En définitive, n’est-ce pas l’humain qui vous passionne le plus ?

 

Peut-être. C’est dans mon caractère de me tourner vers les autres plutôt que d’être centré sur moi-même. Je ne conçois pas la performance si elle ne s’appuie pas sur les valeurs qui sont au plus profond de moi. Ce que j’ai aimé à l’UBB, c’est d’avoir pu travailler dans le respect mutuel et la loyauté partagée. C’est une histoire de mecs bien, même si le professionnalisme est exigeant et qu’il y a parfois des moments difficiles.
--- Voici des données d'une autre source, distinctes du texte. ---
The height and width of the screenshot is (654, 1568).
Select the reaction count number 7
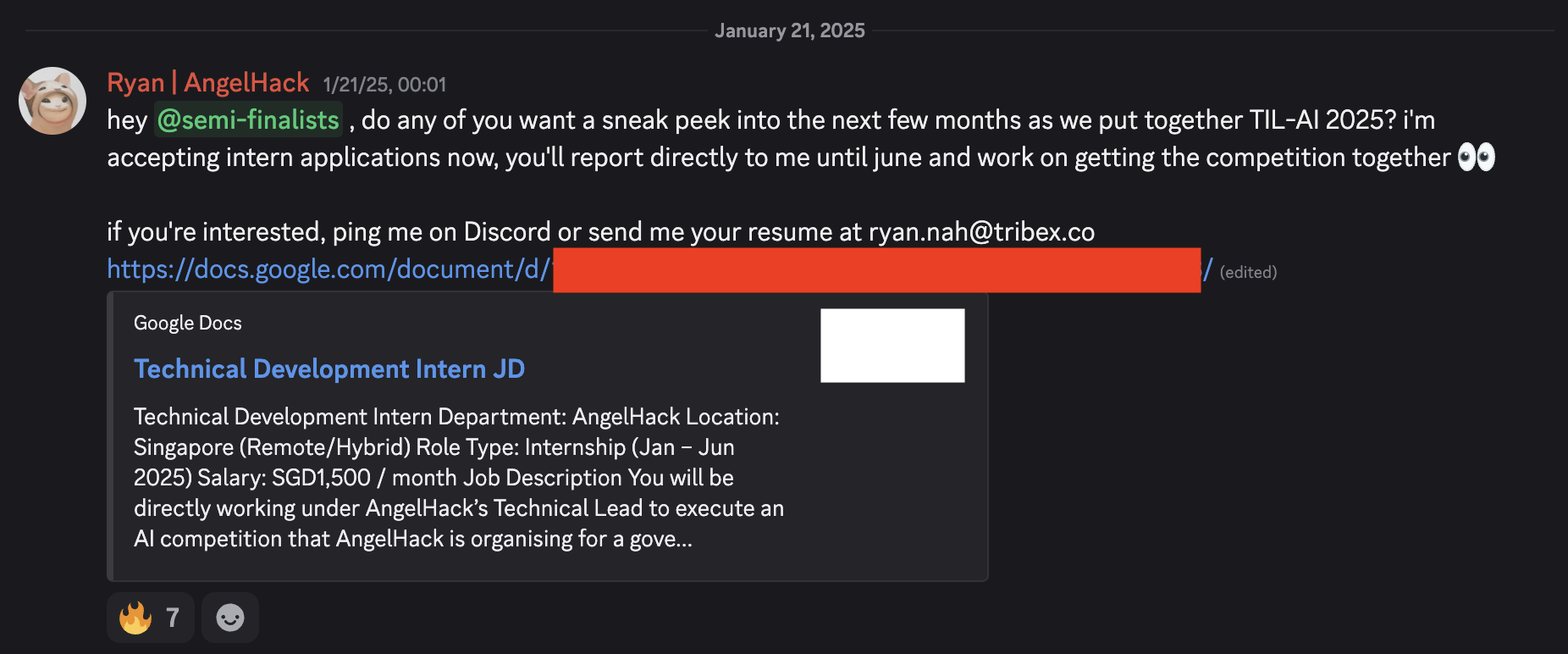coord(172,617)
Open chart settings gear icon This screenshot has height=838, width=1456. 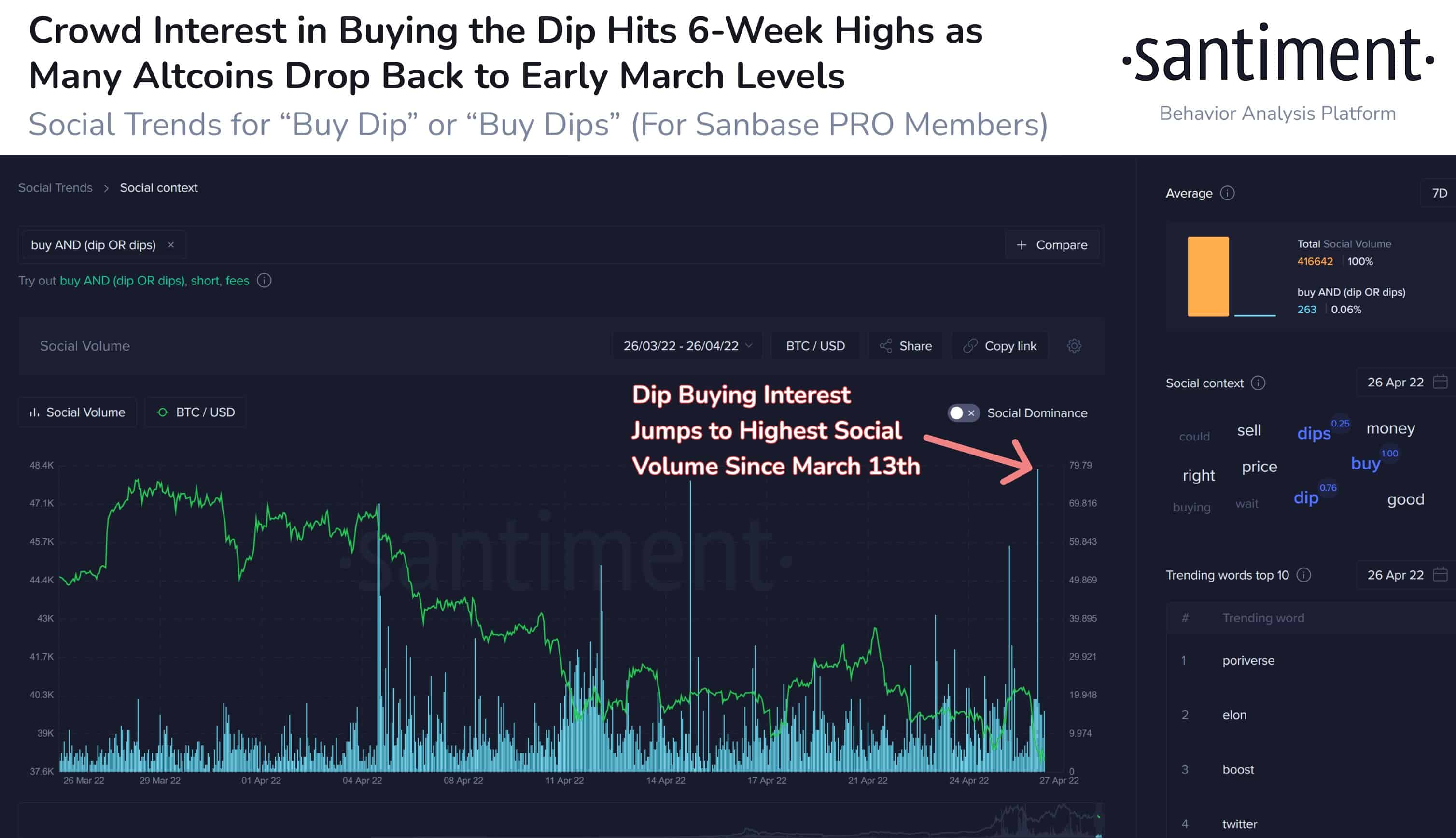1074,346
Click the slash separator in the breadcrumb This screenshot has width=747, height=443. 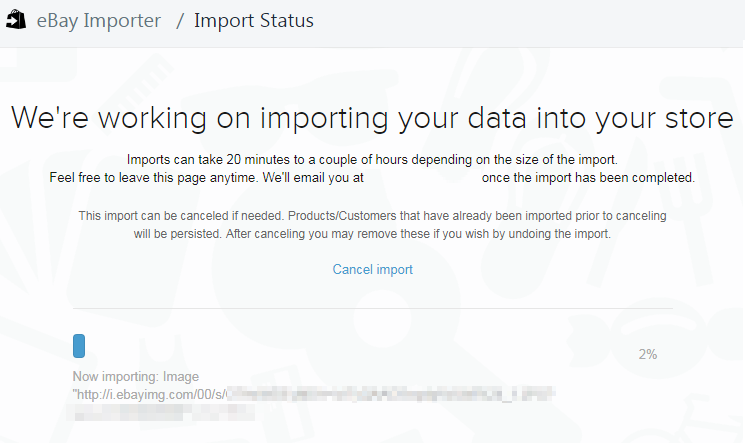coord(179,21)
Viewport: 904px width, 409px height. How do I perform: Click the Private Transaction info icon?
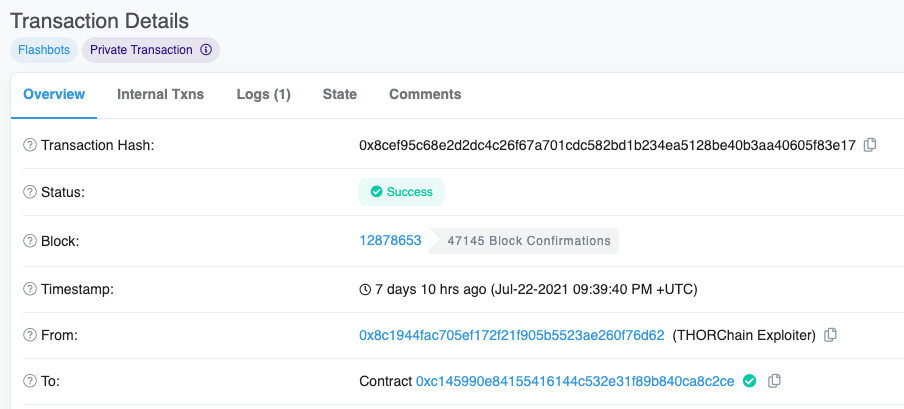[x=206, y=49]
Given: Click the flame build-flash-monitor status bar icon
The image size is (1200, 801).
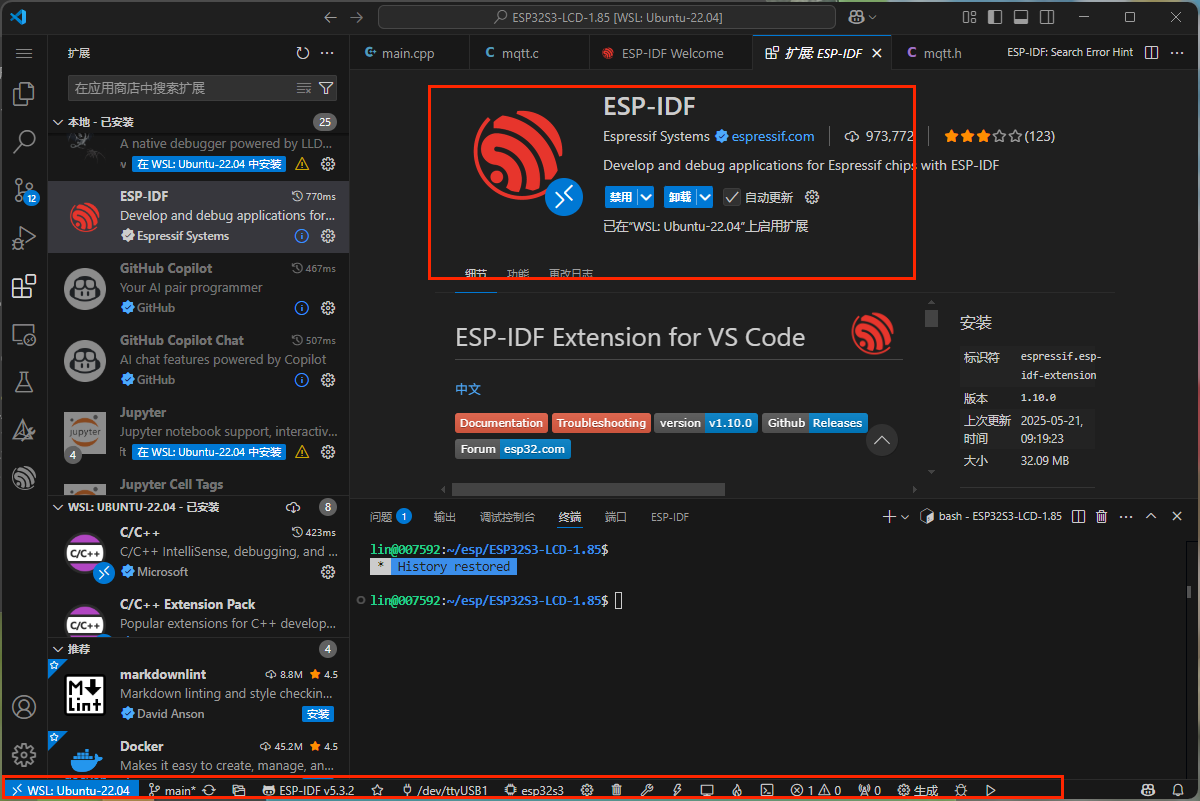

Le rugby se suffit à lui-même en tant que sport mais ne pas y voir le prétexte ou l’opportunité de croiser des hommes c’est passer à côté de l’essentiel. Le partage et les rencontres, voilà l’essence même de ce sport, sa beauté, sa richesse et son intérêt.

 

Votre carrière semble jalonnée de ruptures…

 

Ce ne sont pas des ruptures, plutôt des cycles. Lorsque j’étais au Stade toulousain, après avoir remporté deux titres (1993-1994 et 1994-1995, N.D.L.R.), j’ai décidé de prendre une année sabbatique. Je ne l’ai pas fait par caprice ou pour fanfaronner mais parce que j’en avais besoin. J’avais fait énormément d’efforts pour devenir titulaire dans la plus belle équipe de l’époque et, là encore, je ne voulais pas faire une année moyenne. Je savais que j’avais besoin de couper, de m’aérer l’esprit pour revenir plus fort. J’ai pris ma planche de surf et je suis allé me balader là où il y a de beaux spots. Dans l’intervalle, l’équipe a remporté sa première Coupe d’Europe. Quand je suis revenu en 1996, sur la pointe des pieds, il a fallu prouver. C’était un défi que j’ai su relever et j’ai soulevé une troisième fois le Bouclier de Brennus, face à Bourgoin, au terme de cette saison 1997. Il faut croire que ce besoin de me ressourcer et de me remettre en questions est en moi depuis longtemps.

 

Ce titre de 1997 est-il le plus beau ?

 

Tous sont beaux et chacun a son histoire mais le plus profond, c’est celui de Deuxième Série avec le Real Soldevilla Campétois (2005). Tous les titres que j’ai remportés m’ont procuré une grande émotion, mais celui-là tient une place particulière : je l’ai gagné avec mes amis de toujours. En 1988, en cadets avec le Stade montois, nous avions une équipe pour être champions de France, et nous ne l’avons pas été. Nous nous étions promis de réparer cet échec. Chacun a vécu sa vie, professionnelle et rugbystique, jusqu’à ce qu’une idée un peu folle nous rassemble à nouveau. Créer un club qui n’existait pas à quelques kilomètres de Mont-de-Marsan, et devenir champions de France. Le plus beau de l’histoire, ce n’est pas tant le titre mais l’état d’esprit qui a présidé à la réalisation de ce projet. Le plaisir de partager entre nous, et avec nos adversaires. Le plaisir du jeu, tout simplement.

 

Vous disputerez, demain, votre dernier match à Bordeaux avec l’UBB, face à Brive. Il y aura forcément de l’émotion ?

 

Bien sûr mais la saison ne sera pas terminée et il faudra jusqu’au bout être animé par l’espoir et l’ambition. Ce sera surtout le dernier match de la carrière de Matthew Clarkin et Heini Adams dont la contribution au club est sans commune mesure avec la mienne. Ce sont de magnifiques joueurs de rugby, qui sont à la base de la renaissance de l’UBB alors que je n’ai fait que suivre la voie qu’ils ont tracée, en essayant de les accompagner. J’espère qu’ils auront la sortie qu’ils méritent. Nous ferons tout pour que la récompense soit à la hauteur de leur engagement.

 

Que faut-il vous souhaiter ?

 

D’être heureux avec ma famille là où je vais, d’apprendre encore et de rester libre.